Physical characteristics
- Mouth: Volga
- • coordinates: 57°33′42″N 38°17′33″E﻿ / ﻿57.56167°N 38.29250°E
- Length: 147 km (91 mi)
- Basin size: 1,690 km^{2} (650 sq mi)

Basin features
- Progression: Volga→ Caspian Sea

= Korozhechna =

The Korozhechna (Корожечна) is a river in Sonkovsky Kesovogorsky, and Kashinsky Districts of Tver Oblast and in Myshkinsky and Uglichsky District of Yaroslavl Oblast in Russia. It is a left tributary of the Volga. It is 147 km long, and the area of its basin 1690 km2.

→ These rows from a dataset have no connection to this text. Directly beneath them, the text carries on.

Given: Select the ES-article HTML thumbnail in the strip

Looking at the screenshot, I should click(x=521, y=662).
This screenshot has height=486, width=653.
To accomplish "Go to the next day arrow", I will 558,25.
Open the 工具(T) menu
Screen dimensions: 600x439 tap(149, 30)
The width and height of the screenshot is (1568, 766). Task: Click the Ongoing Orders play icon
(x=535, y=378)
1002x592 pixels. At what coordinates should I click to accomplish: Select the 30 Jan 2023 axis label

The source of the Korozhechna is in the northwestern part of Kesovogorsky District, close to the village of Puzyryovo. The river flows northeast and enters Sonkovsky District. In the selo of Pereterye it turns southeast and returns to Kesovogorsky District. A short stretch of the Korozhechna makes a border between Kesovogorsky District of Tver Oblast and Myshkinsky District of Yaroslavl Oblast. South of this stretch, the Korozhechna departs from the border back to Tver Oblast, enters Kashinsky District and turns east. The river enters Yaroslavl Oblast and flows straight to the Volga. It flows through the western suburbs of the town of Uglich and turns north. The mouth of the Korozhechna is slightly downstream of Uglich. Technically, the Rybinsk Reservoir starts downstream of Uglich, and the Korozhechna is a tributary of the Rybinsk Reservoir.

The drainage basin of the Korozhechna includes the southern part of Sonkovsky District, the western part of Myshkinsky District, the northwestern part of Uglichsky District, as well as minor areas of Kesovogorsky, Kashinsky, and Nekouzsky Districts.